Please restate word for word all lines from the one containing "Mascara 睫毛膏 (1347, 539)" to the final line of the entries, and include no pictures.
** Opening Information shown block **
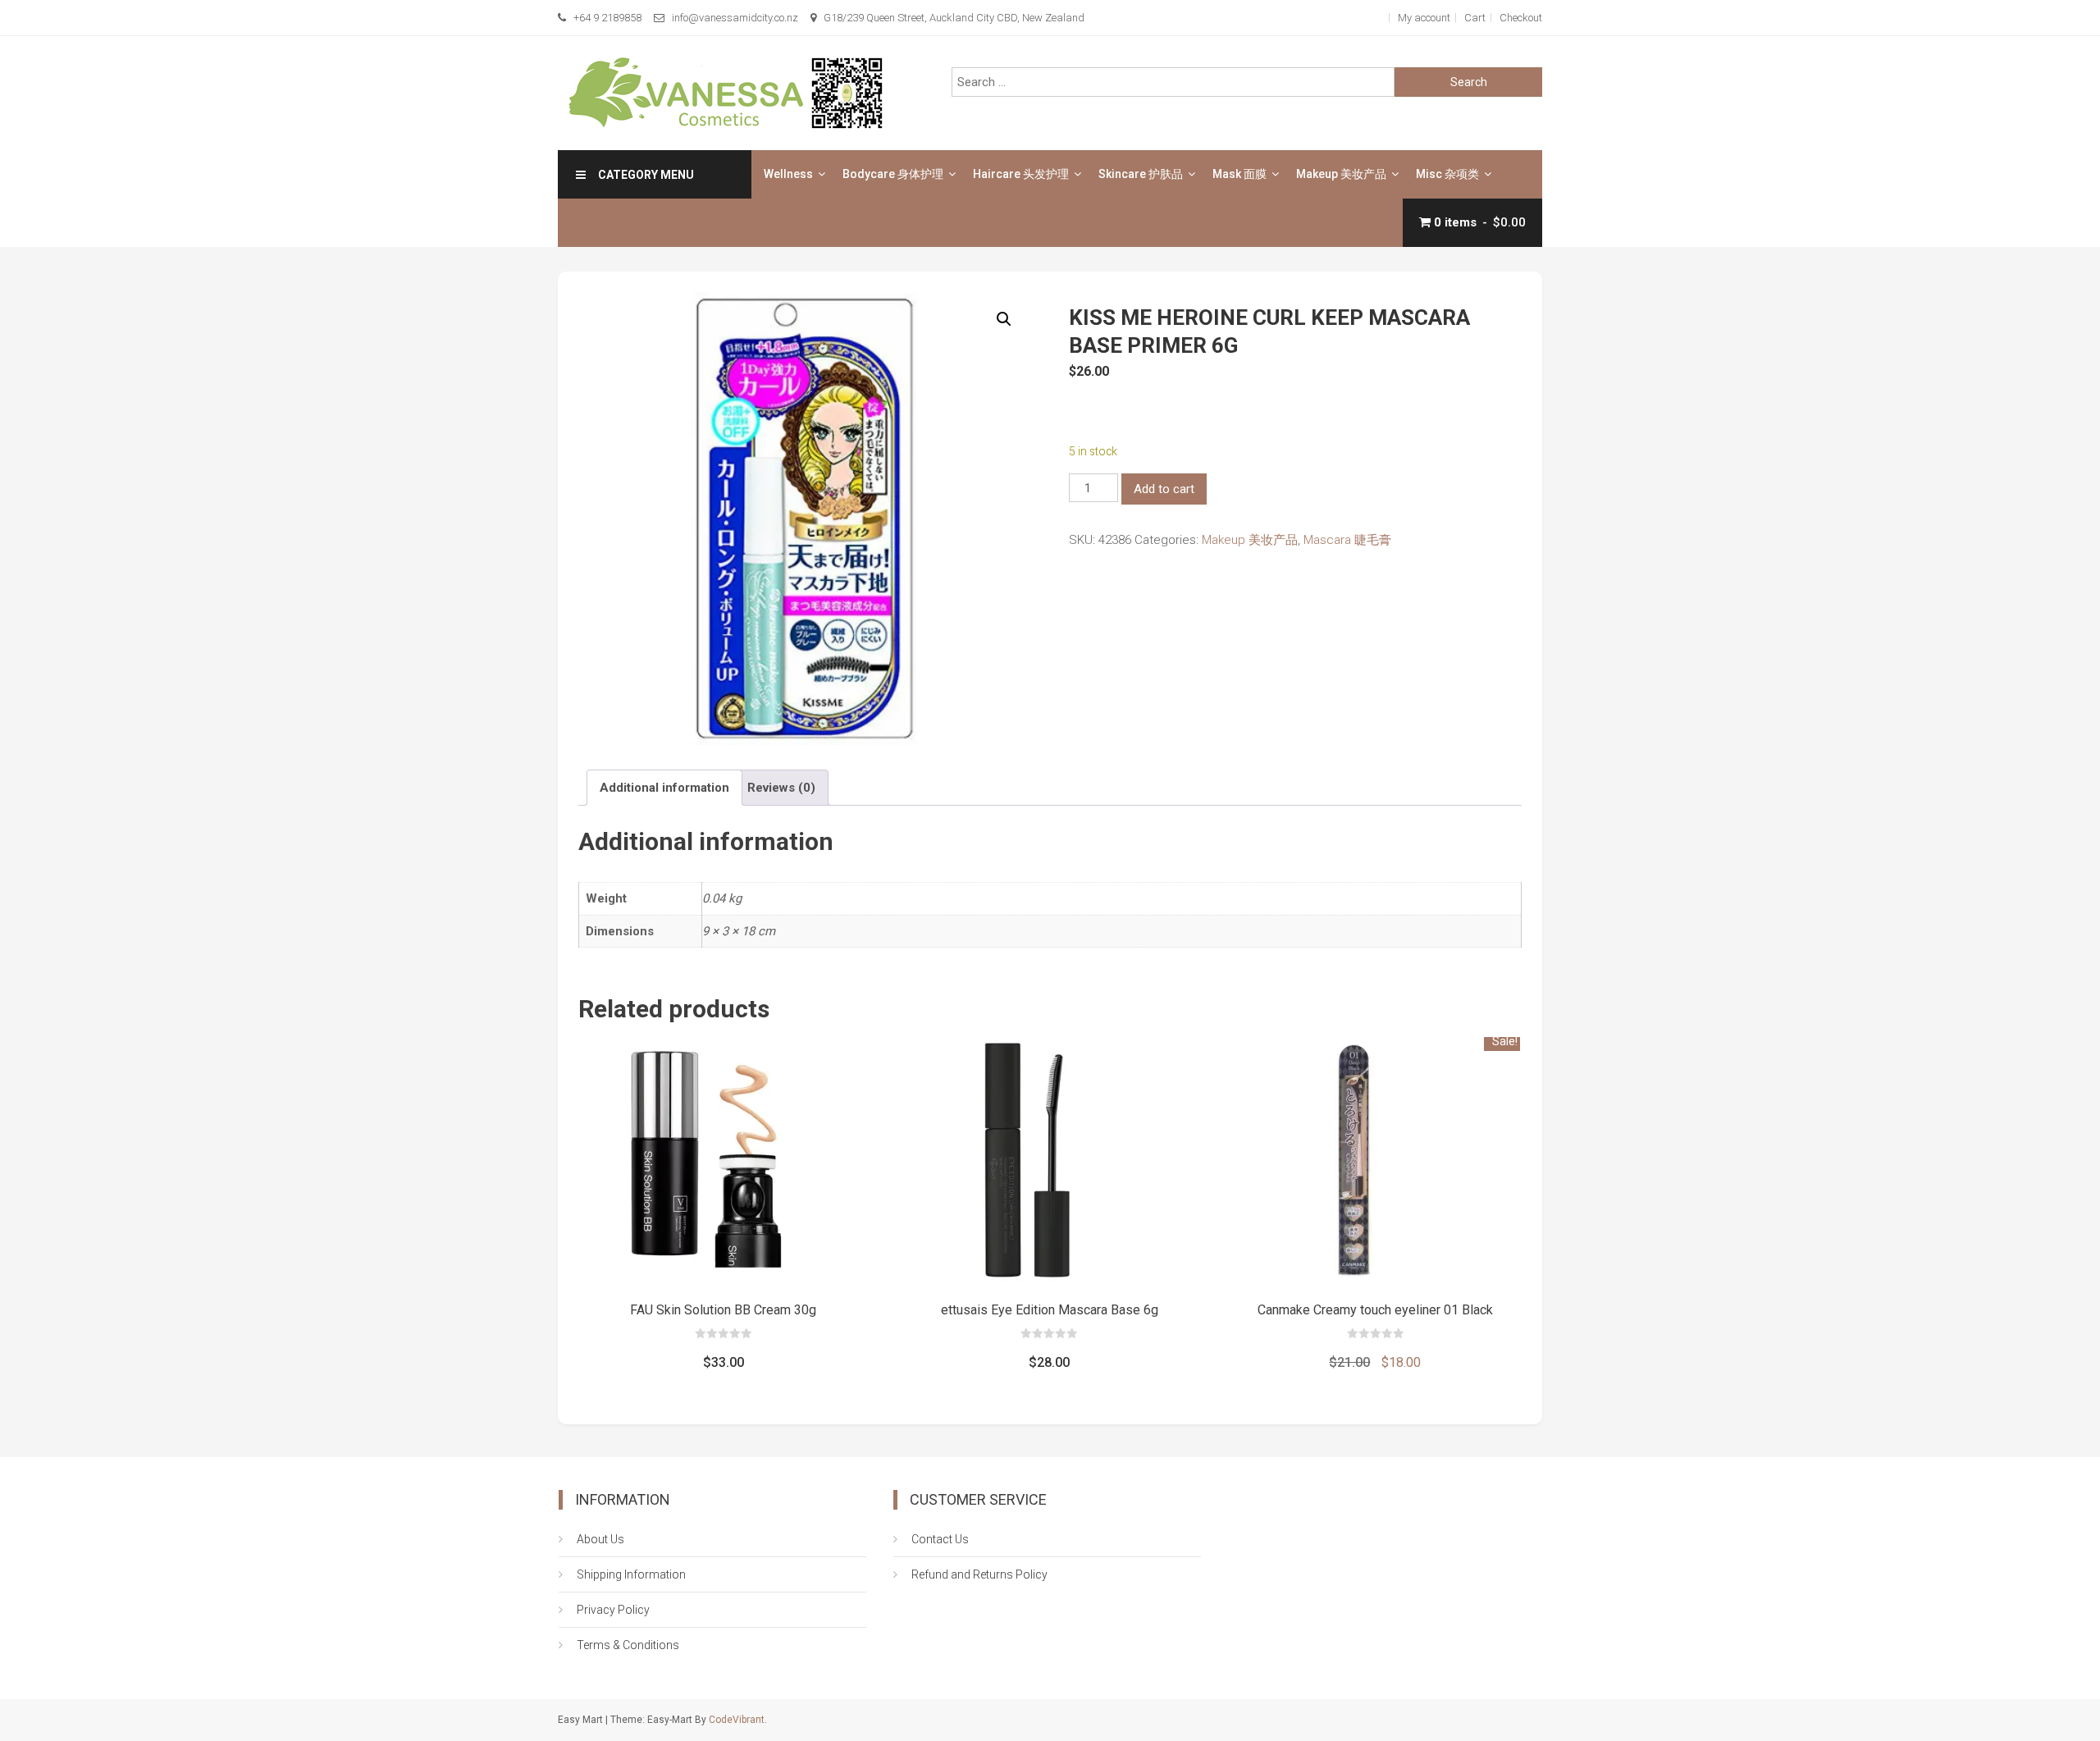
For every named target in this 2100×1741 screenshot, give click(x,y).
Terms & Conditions (628, 1645)
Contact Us (940, 1539)
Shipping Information (631, 1574)
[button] (1004, 319)
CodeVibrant (737, 1719)
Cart (1475, 17)
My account (1424, 17)
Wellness (788, 173)
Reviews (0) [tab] (781, 787)
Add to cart (1164, 489)
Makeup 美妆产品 (1341, 173)
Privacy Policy (613, 1609)
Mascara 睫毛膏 (1347, 539)
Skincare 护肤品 (1140, 173)
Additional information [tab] (664, 787)
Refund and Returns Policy (979, 1574)
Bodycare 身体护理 (892, 173)
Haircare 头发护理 (1021, 173)
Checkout (1521, 17)
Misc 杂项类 (1447, 173)
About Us (600, 1539)
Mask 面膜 (1239, 173)
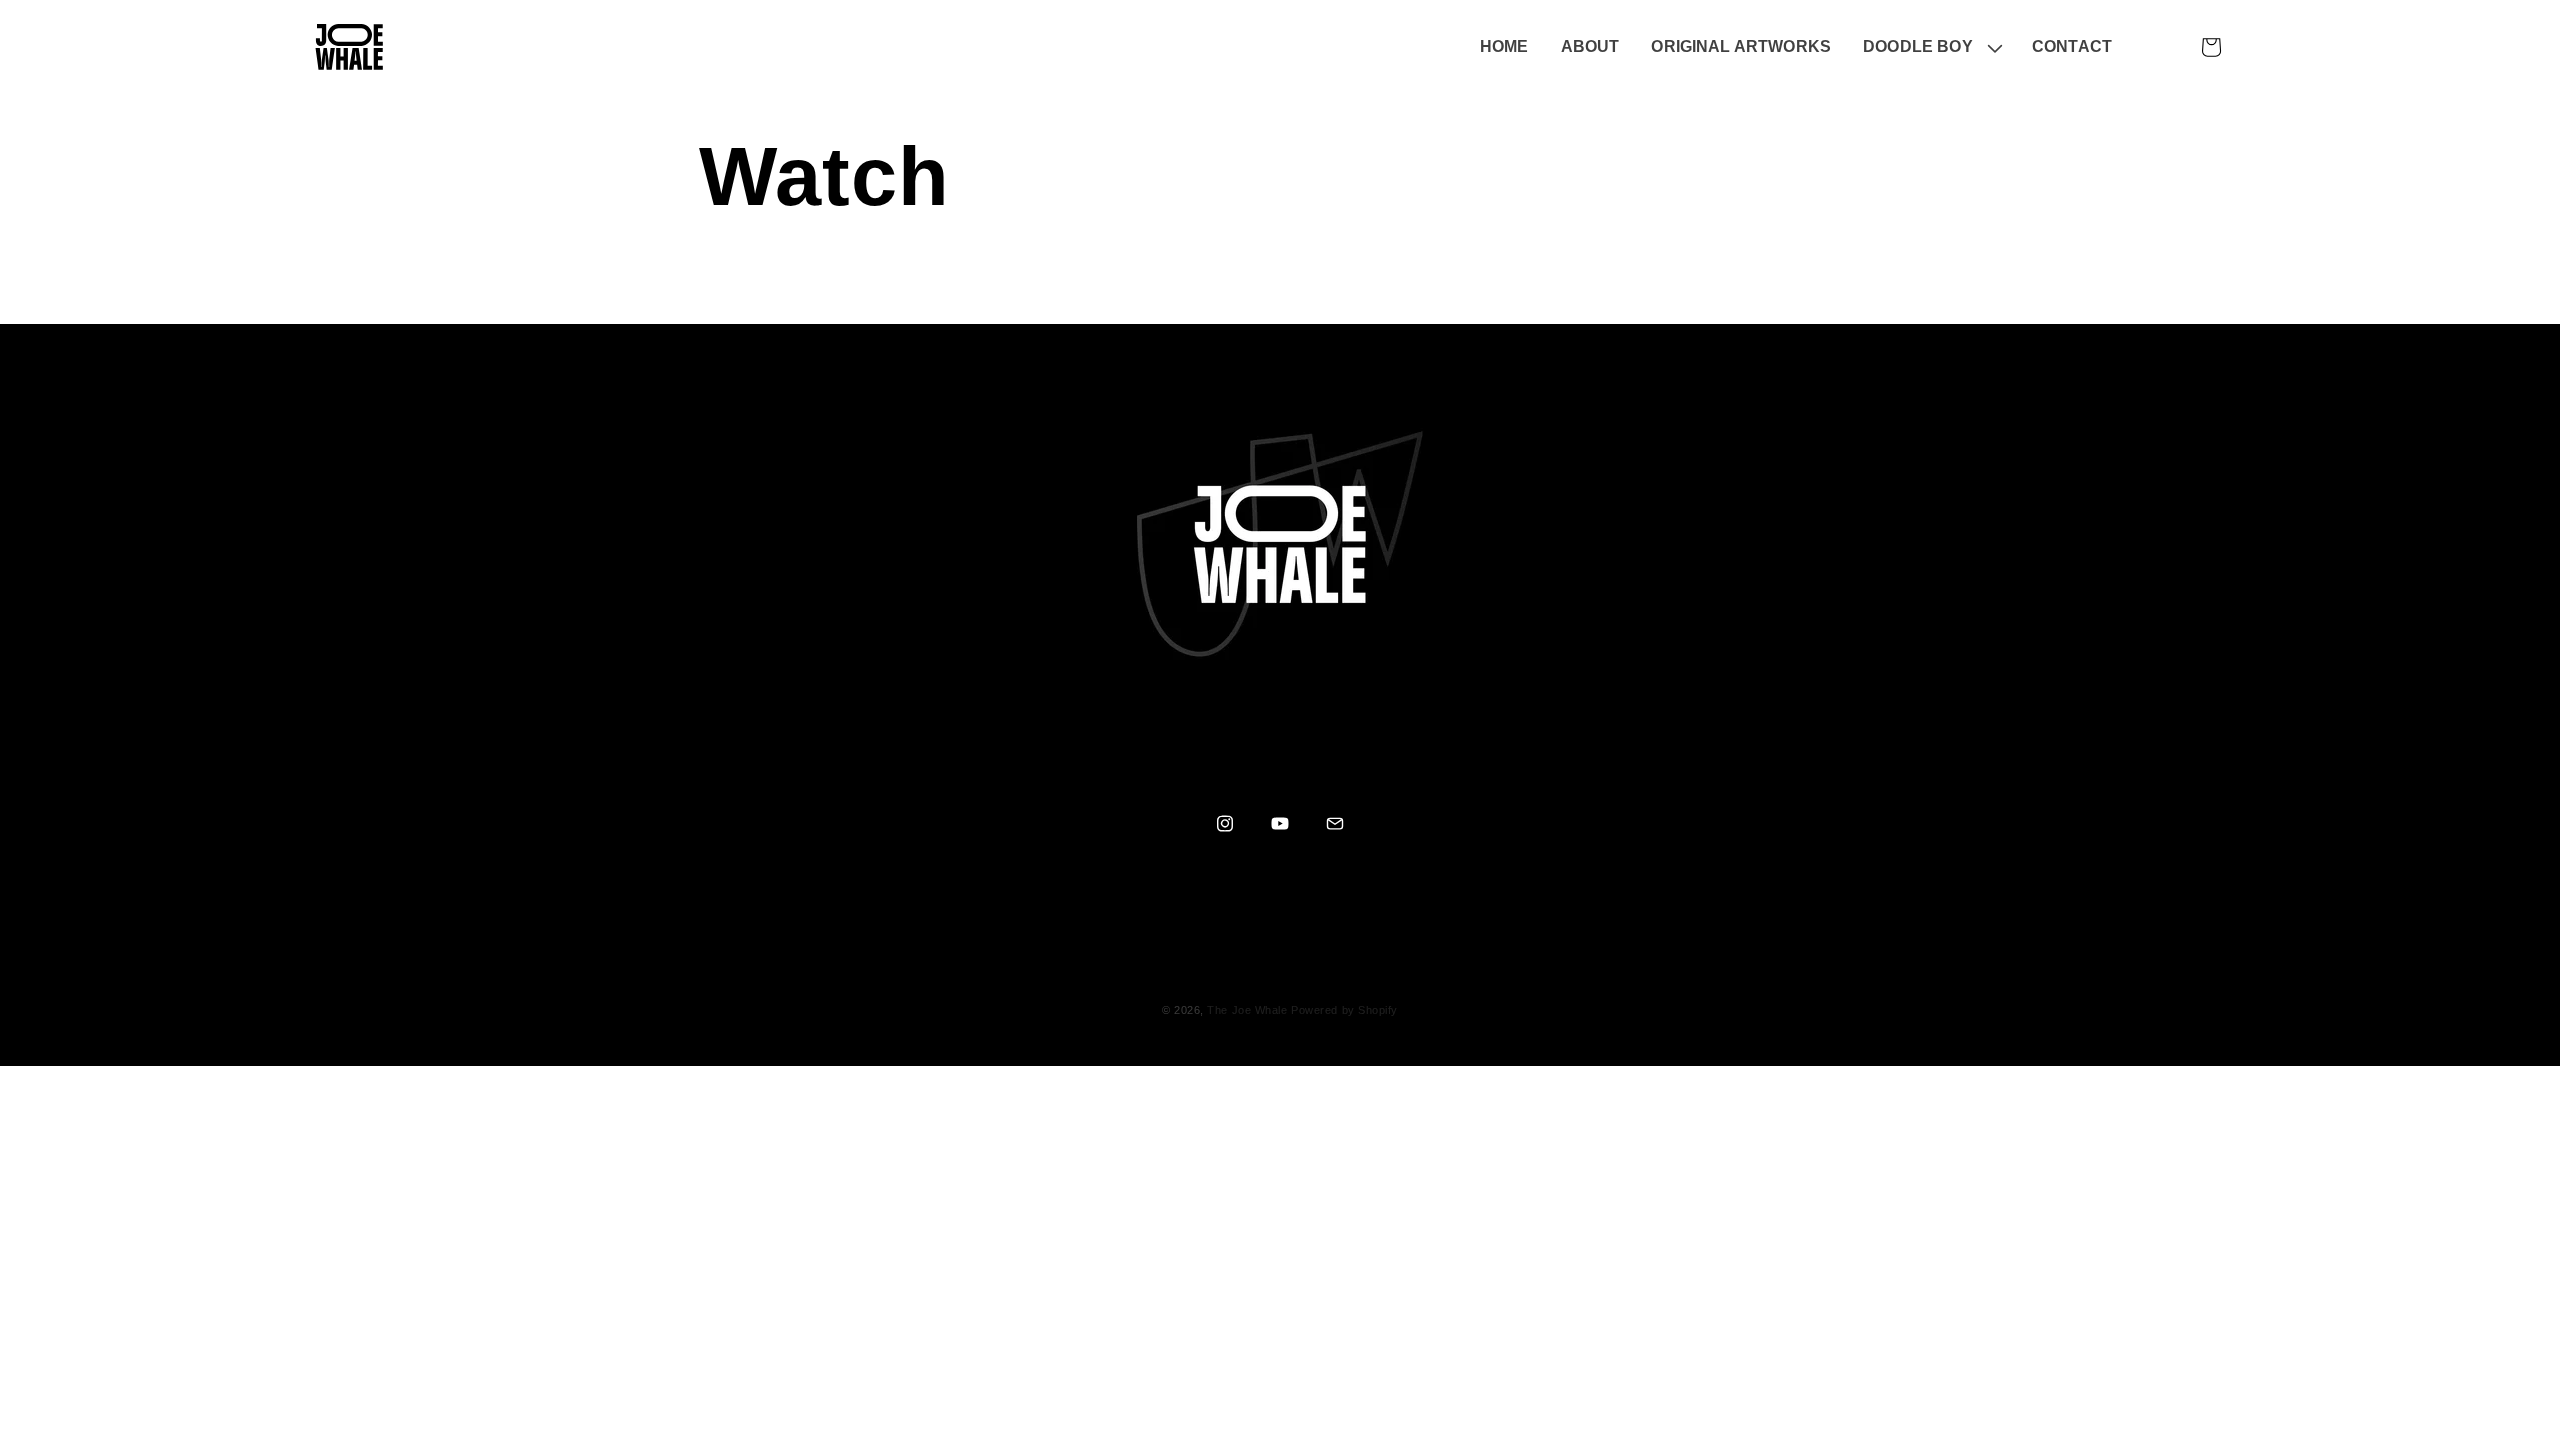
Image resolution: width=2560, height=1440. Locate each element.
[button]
** Closing Information shown block **
Expected output –
Mascara 睫毛膏 (1347, 539)
Skincare 护肤品 (1140, 173)
Additional information [tab] (664, 787)
Refund and Returns Policy (979, 1574)
Bodycare 身体护理 (892, 173)
Haircare 头发护理 (1021, 173)
Checkout (1521, 17)
Misc 杂项类 (1447, 173)
About Us (600, 1539)
Mask 面膜 (1239, 173)
Image resolution: width=2560, height=1440. Locate each element.
[button]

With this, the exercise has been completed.